» **Exercise directions**:
Rewrite the records below, putting "Command" in place of every "Instruction" and changing nothing else. Leave the pictures out of your answer.

::::::

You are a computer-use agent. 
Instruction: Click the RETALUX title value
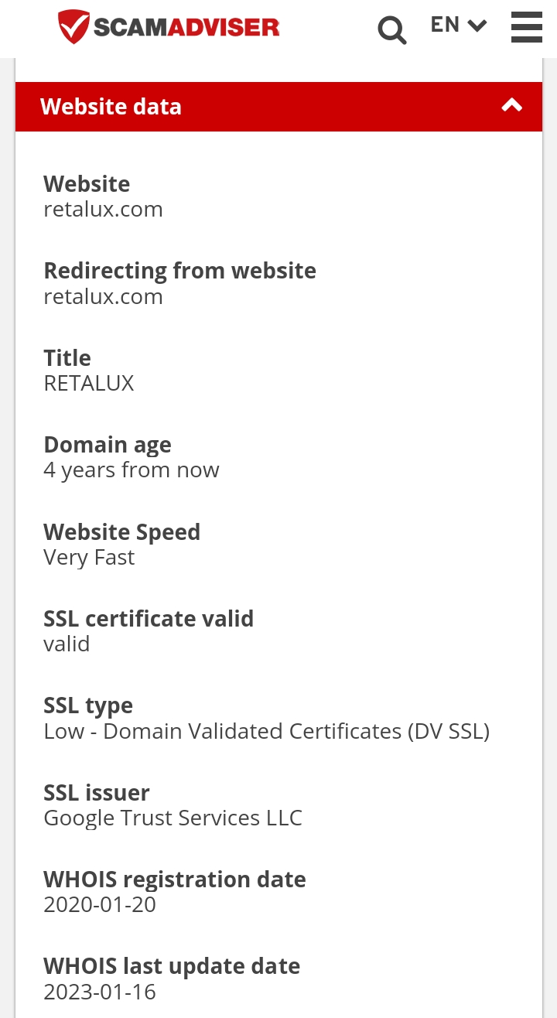(x=89, y=384)
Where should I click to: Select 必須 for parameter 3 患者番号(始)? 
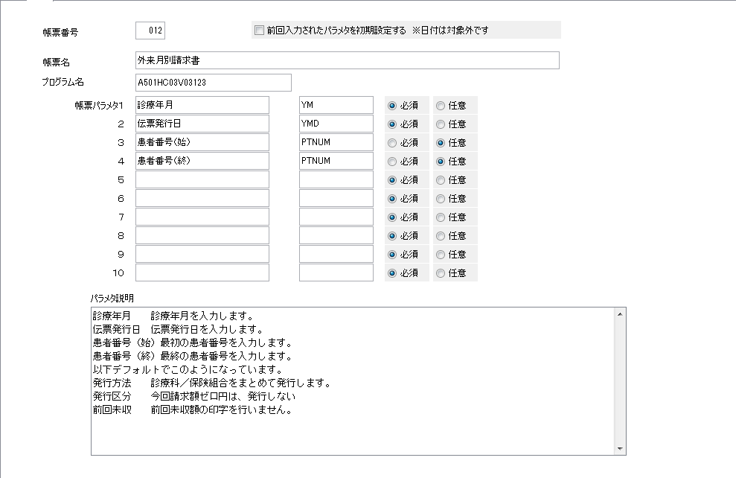pos(392,142)
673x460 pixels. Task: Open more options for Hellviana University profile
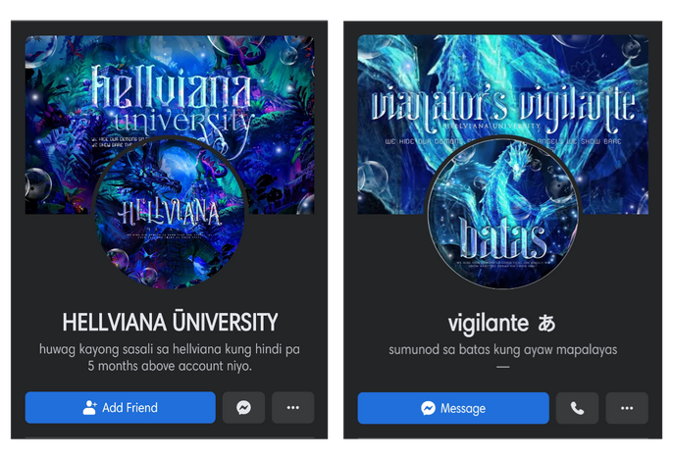[x=292, y=407]
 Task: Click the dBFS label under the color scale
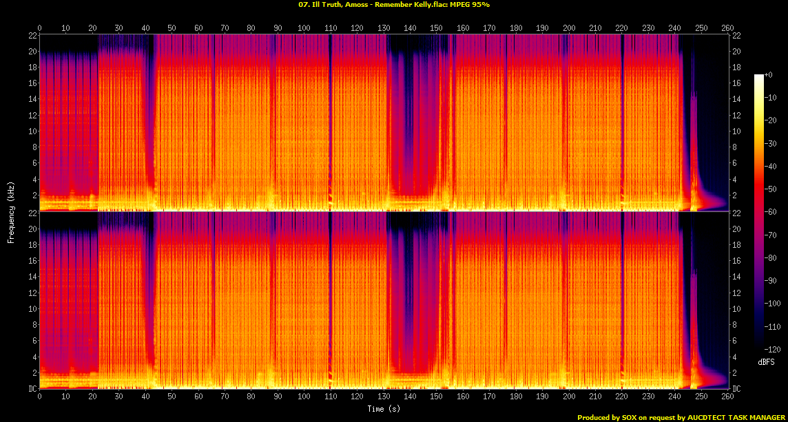click(764, 361)
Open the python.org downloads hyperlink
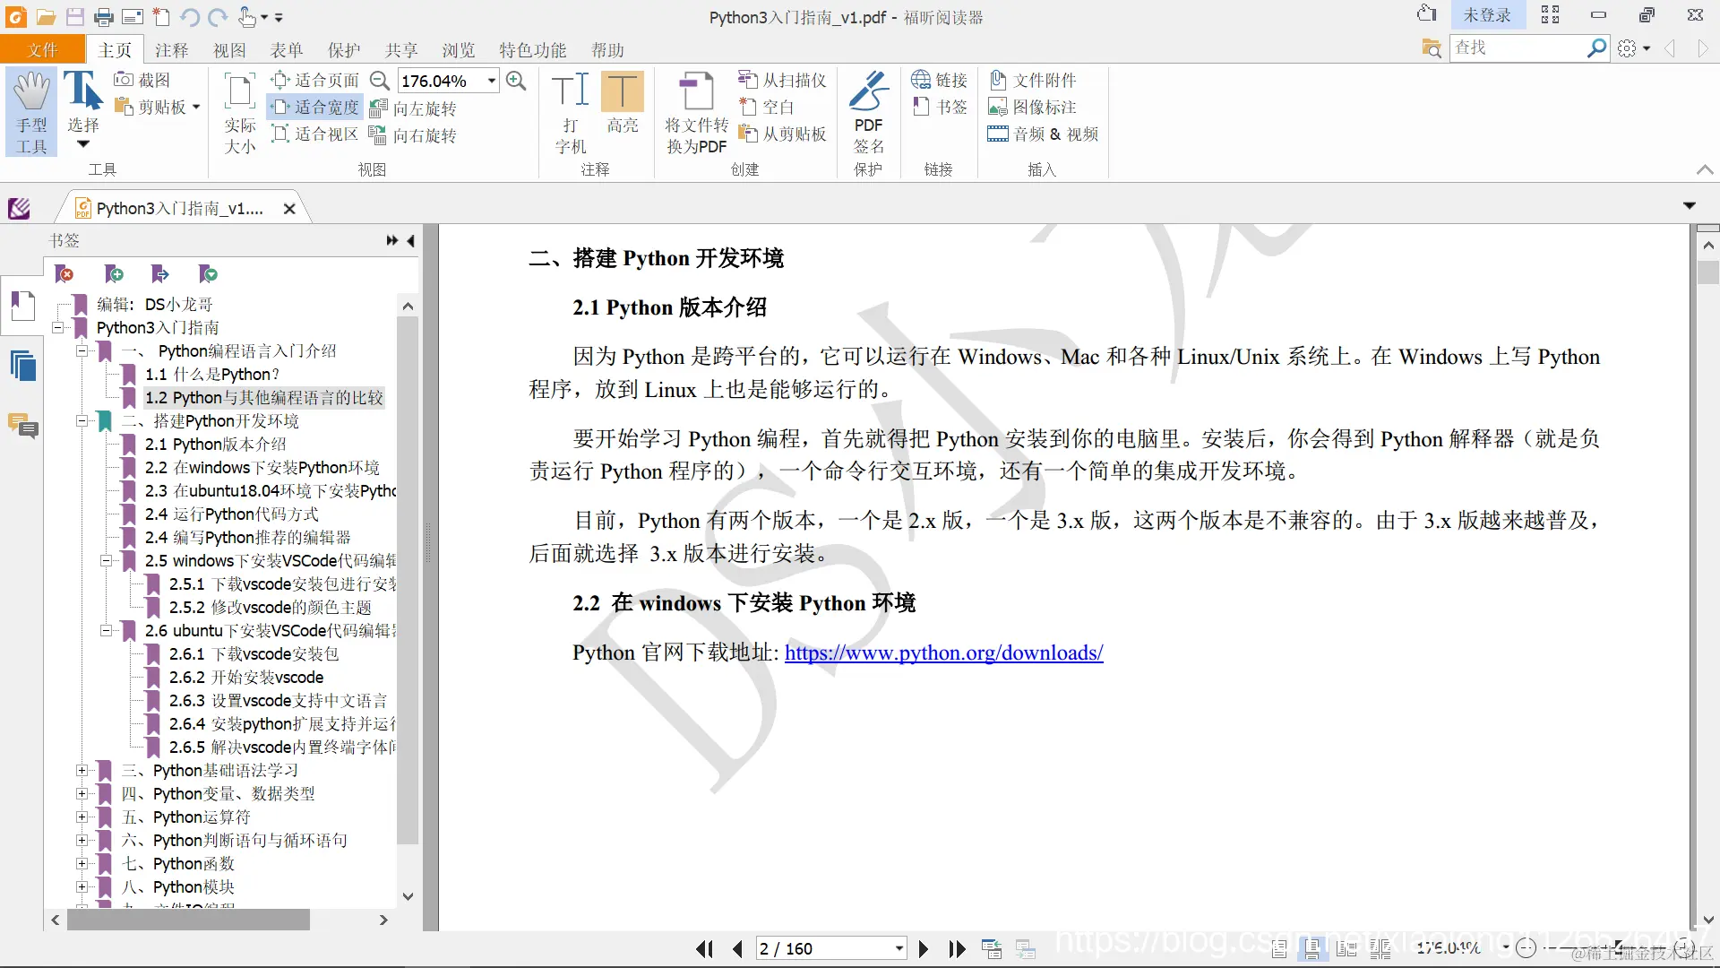This screenshot has height=968, width=1720. click(x=943, y=653)
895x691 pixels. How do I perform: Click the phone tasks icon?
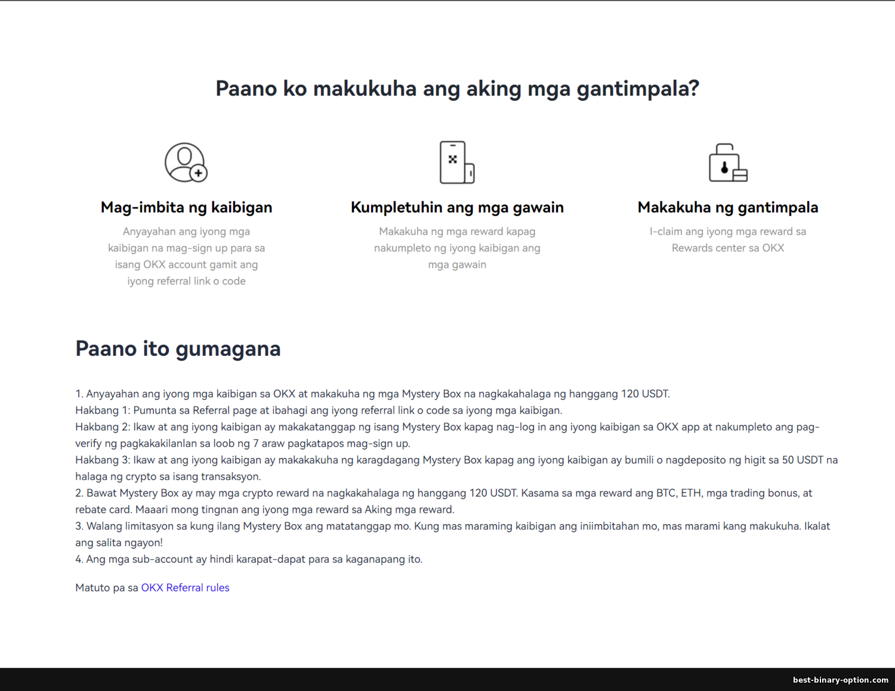(456, 162)
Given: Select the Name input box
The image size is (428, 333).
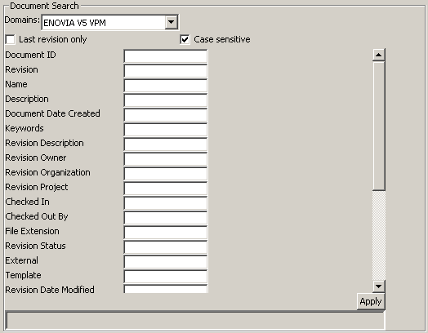Looking at the screenshot, I should click(166, 86).
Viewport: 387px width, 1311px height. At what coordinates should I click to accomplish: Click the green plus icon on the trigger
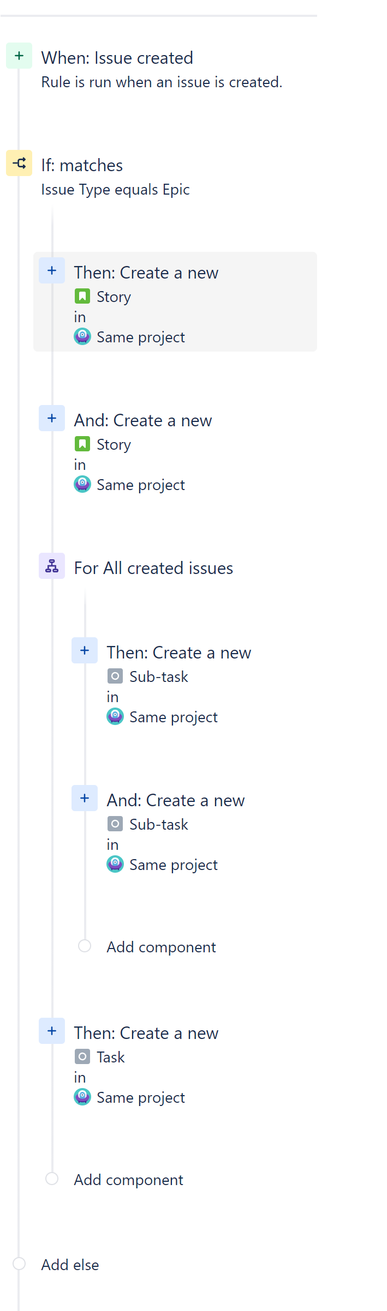point(19,56)
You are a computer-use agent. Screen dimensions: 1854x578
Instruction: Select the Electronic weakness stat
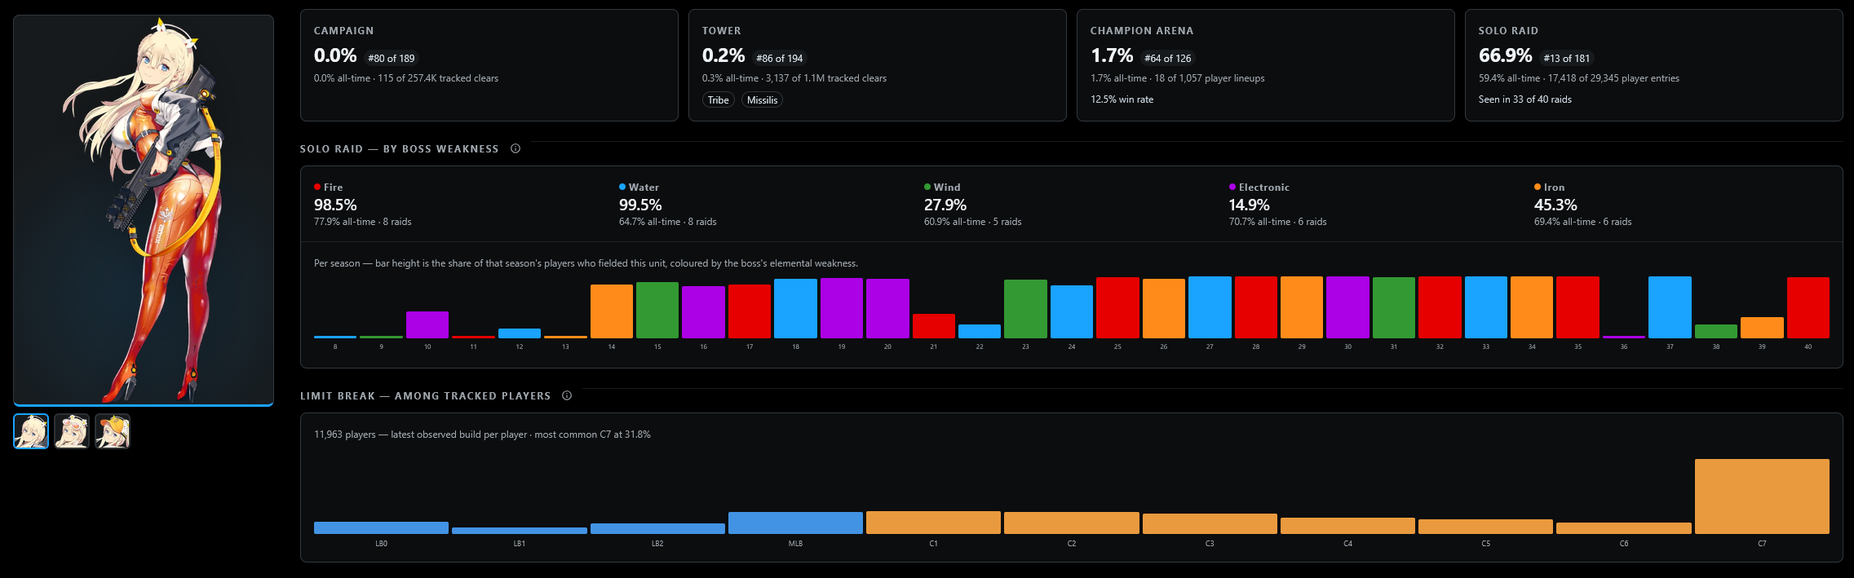(x=1278, y=204)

::::::

» **Full response**:
You are a computer-use agent. 
Command: Click the RETALUX title value
(x=89, y=384)
Where should I click to: Select 必須 for parameter 3 患者番号(始)? 
pos(392,142)
673x460 pixels. Task: Open more options for Hellviana University profile
[x=292, y=407]
 Task: Click the dBFS label under the color scale
click(764, 361)
Open the python.org downloads hyperlink
This screenshot has height=968, width=1720. click(x=943, y=653)
895x691 pixels. How do I perform: Click the phone tasks icon?
(456, 162)
Given: Select the Name input box
The image size is (428, 333).
Looking at the screenshot, I should click(166, 86).
Viewport: 387px width, 1311px height. At what coordinates should I click to accomplish: Click the green plus icon on the trigger
point(19,56)
You are a computer-use agent. Screen dimensions: 1854x578
Command: Select the Electronic weakness stat
(x=1278, y=204)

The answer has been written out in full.